A few months earlier on June 6, 13-year-old Jasmine Lowe, a Girl Scout of Santa Elena, Cayo, was seen getting into a car not far from her home. She was never seen alive again. Her decomposing body was found in Cristo Rey Village. Doctor Mario Estradabran, at the time, said he could not determine the cause of death because of the advanced state of decomposition.

But Police caught a break less than two weeks later as Bert Vasquez, a businessman from Belize City, was arrested and charged after police caught him with an 11-year-old girl in the front seat of his car, reportedly with his pants down. When police searched the car, inside they found a ring belonging to Jasmine Lowe, reportedly given to her by her mother. In addition to Lowe’s murder, Police would go on to charge Vasquez – who had thrice been remanded for aggravated assault, twice against young women – with a slew of charges after receiving 11 other complaints from young women in the Cayo District.

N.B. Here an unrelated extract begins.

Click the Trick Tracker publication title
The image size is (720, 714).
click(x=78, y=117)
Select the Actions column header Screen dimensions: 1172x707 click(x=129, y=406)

Hundreds gathered outside of the San Ignacio Police Station on June 20 when Bert Vasquez was arrested and charged. The death of Jasmine Lowe triggered tremendous public outrage all across the country, and Cayo residents stood tall outside the courthouse demanding justice for her death, and an end to the crime and violence.

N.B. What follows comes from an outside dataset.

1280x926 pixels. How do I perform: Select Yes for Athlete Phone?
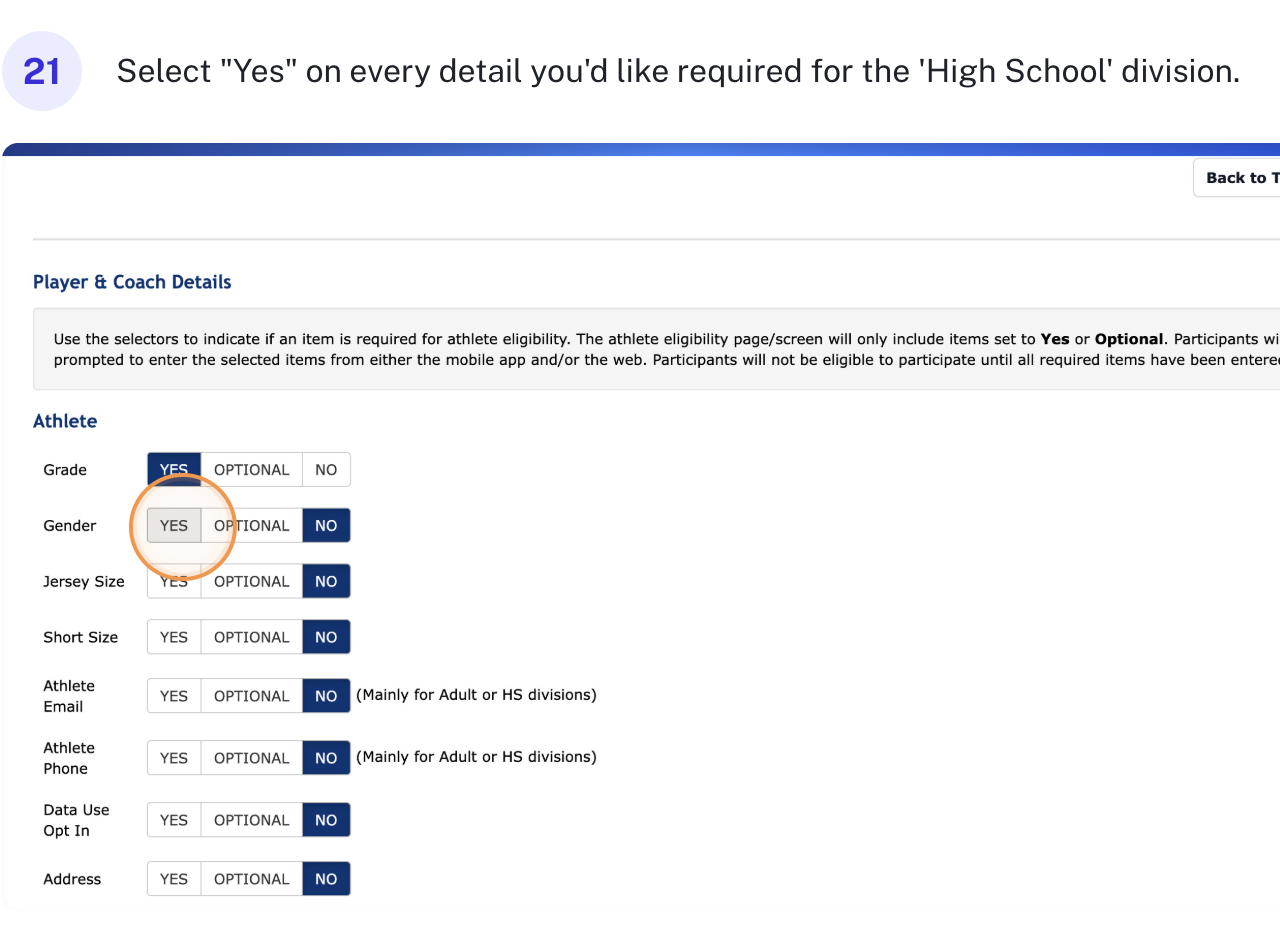tap(174, 758)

If the weekend of April 20 was the scariest, then the weekend of November 23 was the bloodiest and the deadliest — 6 persons were killed. Police say that in the wee hours of Sunday, November 25, inside their Ladyville home, Jared Ranguy shot his stepfather, Robert Vellos, 73; stabbed to death his mother, 51-year-old Karen Skeen Vellos; and shot his sister, Tina Beth Skeen, 32. Police say Ranguy confessed to them that he would have killed himself, but the gun malfunctioned. Jared Ranguy, 26, is now reportedly on suicide watch in the Belize Central Prison in Hattieville.

On that same day, Sunday, November 25, about 1:00 p.m. in an area where police and military personnel usually stand guard right across the street, as part of the new special crime-ridden areas initiative of the Belize government, William Felix Francis, 23, and his brother were relaxing inside their house adjacent to the Charles Bartlett Hyde Administration Building on Administration Drive, when a gunman entered the house and opened fire on Francis. He was shot about 9 times, one of which fatally wounded him.

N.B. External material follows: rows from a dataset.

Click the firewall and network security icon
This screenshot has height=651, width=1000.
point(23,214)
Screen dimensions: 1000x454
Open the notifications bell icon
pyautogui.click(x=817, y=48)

His brother escaped the bloodbath by jumping through a window and running. Francis was a resident of Caye Caulker, and had just come to Belize City to visit his mother. Family members say he had no known enemies in the city.

Almost one month later on Monday, December 24, Police arrested and charged Ibrahim Smith for the murder of William Francis. As is often the case, Smith, who was remanded to the Hattieville Prison, is no stranger to the law.

In April of this year, Ibrahim Smith, of a Mopan Street address, was arraigned on charges of attempted murder, aggravated assault, use of deadly means of harm, and wounding, all of which he allegedly committed against Desmond Gonzalez. Gonzalez told police that at around 1 p.m. on Friday, April 23, he was walking on M&M Street in Lake Independence, just a few blocks behind the Administration Building, when he saw a white Honda Civic vehicle drive up and Smith – whom he had known for years – jump out of the car with a gun. Gonzalez said Smith fired several shots at him, hitting him twice in the arm, before making good his escape.

And two years ago in November of 2010, Ibrahim Smith was charged with manslaughter for the shooting death of Shenelle Reyes, a17-year-old student of Sadie Vernon High School. The incident happened inside Reyes’ house on Sibun Street in the “Back-a-town Area” of Belize City.

Police are optimistic that their new crime-ridden areas initiative, which involves cordoning off areas where crime is rampant and controlling who goes in and out of these areas, as well as searching of homes and residents, will pay dividends. A beleaguered public waits, hoping and praying 2013 is a better year, particularly where crime and violence are concerned.